* _Sezione del documento_:

————

34. Il tribunale fece riferimento anche al comportamento sessualizzato della minore. Tuttavia, su questo punto, pur sottolineando che tale comportamento era preoccupante «poiché sembrava far ipotizzare atti sessuali diretti sulla bambina», il tribunale non ritenne comunque necessario ordinare d’ufficio l’espletamento di una perizia.

35. Il tribunale considerò che la situazione era irreversibile e che lo stile di vita della prima ricorrente era instabile. Pertanto, dichiarò che la seconda ricorrente era adottabile.

36. Il 30 dicembre 2015 le due ricorrenti furono separate.

B. Il procedimento dinanzi alla corte d’appello di Brescia

37. Il 10 marzo 2016 la prima ricorrente interpose appello contro questa sentenza.

38. La prima ricorrente reiterò la sua richiesta di una perizia in quanto tale mezzo di prova era indispensabile per verificare le sue capacità genitoriali e per valutare lo stato di salute psichica della seconda ricorrente. A tale proposito, sottolineò che questa valutazione era necessaria tenuto conto delle considerazioni del tribunale in merito al comportamento sessualizzato che la minore avrebbe sviluppato.

————

* _Esercizio assegnato 1_:
Cita fedelmente le righe dei record, dall'inizio dei record fino alla riga che contiene "Looking at the screenshot, I should [x=917, y=26].", compresa. Non riportare le immagini.
La sezione del documento e i record non hanno alcun legame tra loro.

* _Dati memorizzati_:
————

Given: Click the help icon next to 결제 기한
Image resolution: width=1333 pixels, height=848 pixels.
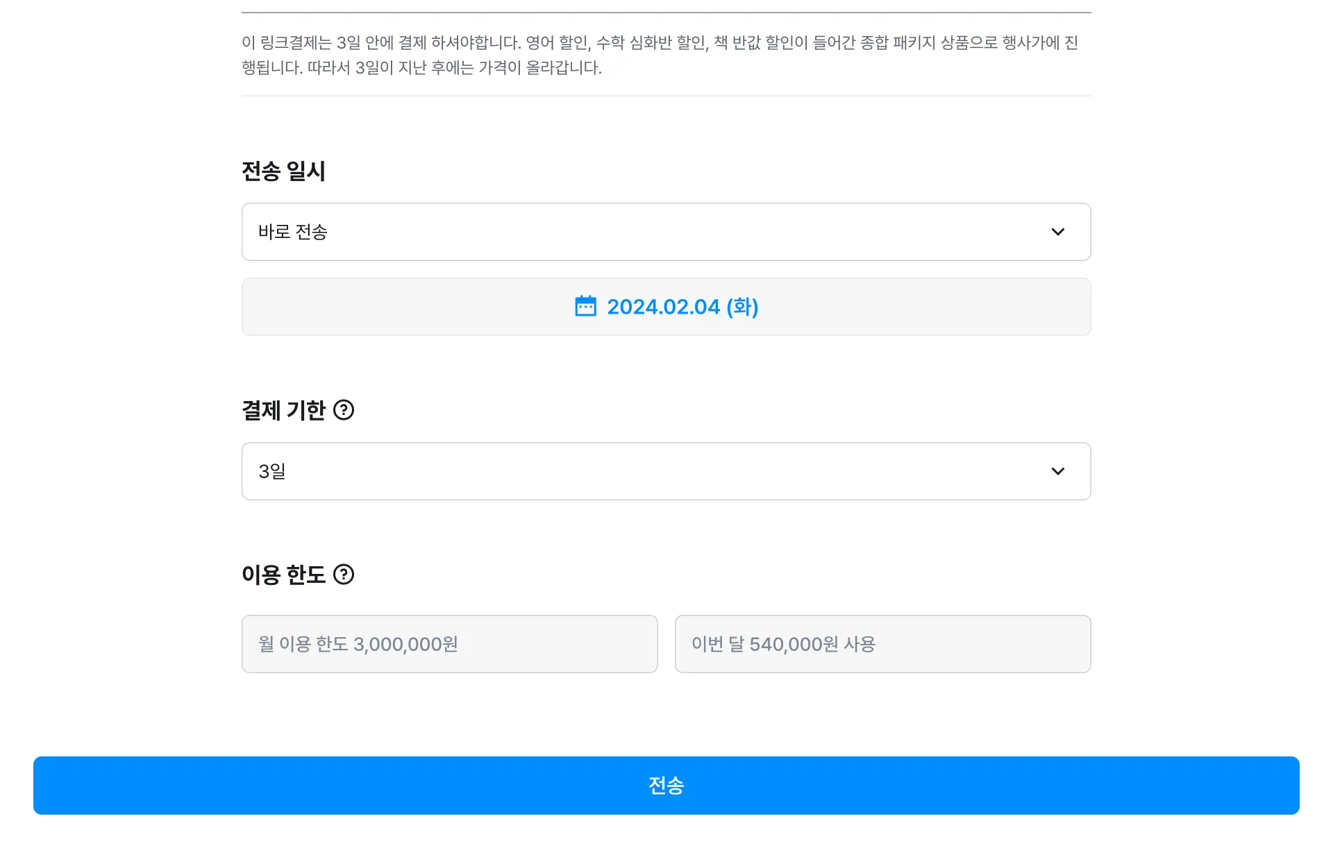Looking at the screenshot, I should tap(344, 410).
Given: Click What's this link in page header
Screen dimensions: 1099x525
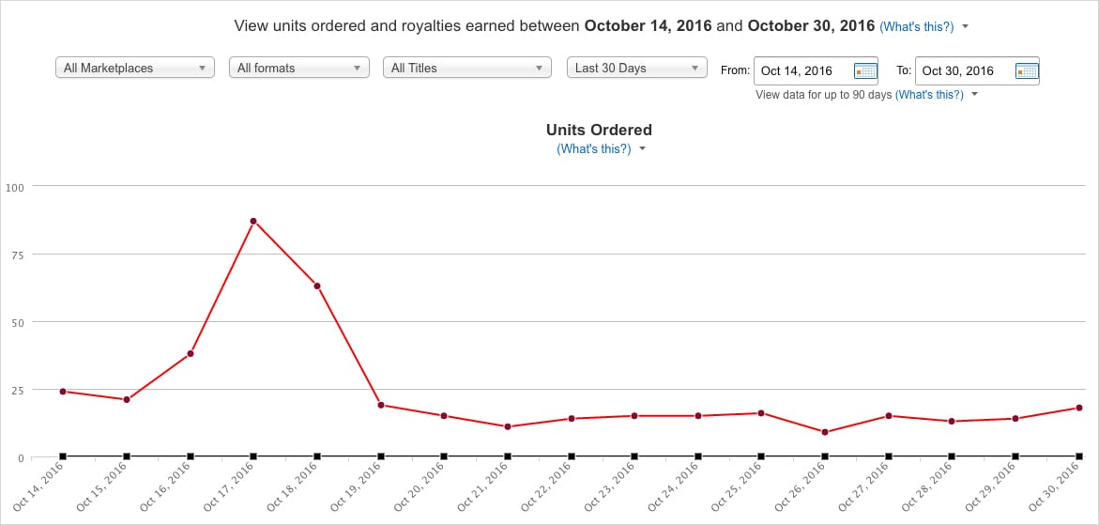Looking at the screenshot, I should [x=917, y=26].

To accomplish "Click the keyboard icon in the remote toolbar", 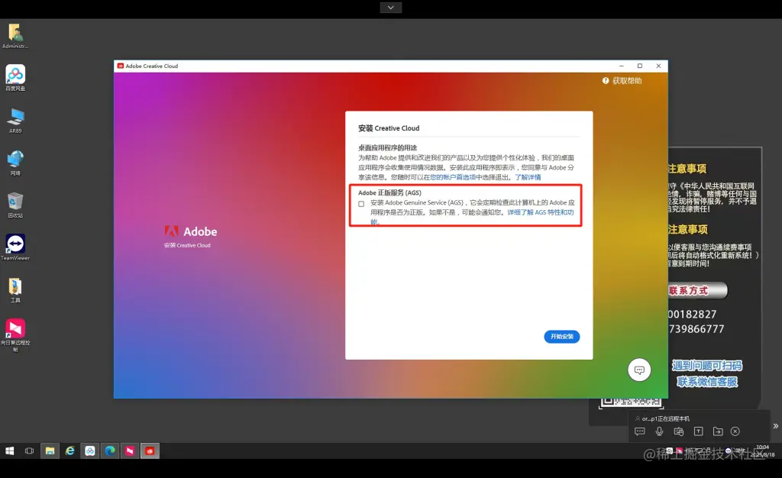I will tap(679, 431).
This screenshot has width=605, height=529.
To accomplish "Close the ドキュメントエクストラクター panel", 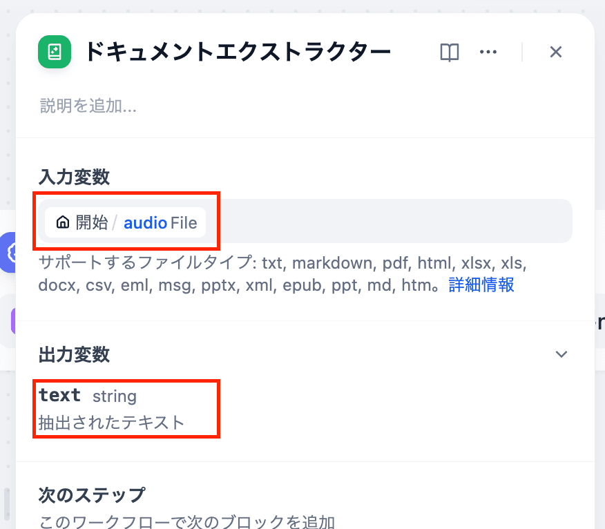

————

* _Esercizio assegnato 2_:
Secondo la sezione del documento, in che data furono separate le due ricorrenti?

* _Risposta 1_:
Given: Click the help icon next to 결제 기한
Image resolution: width=1333 pixels, height=848 pixels.
Looking at the screenshot, I should tap(344, 410).
Given: Click What's this link in page header
Screen dimensions: 1099x525
Looking at the screenshot, I should [x=917, y=26].

* _Risposta 2_:
Il 30 dicembre 2015.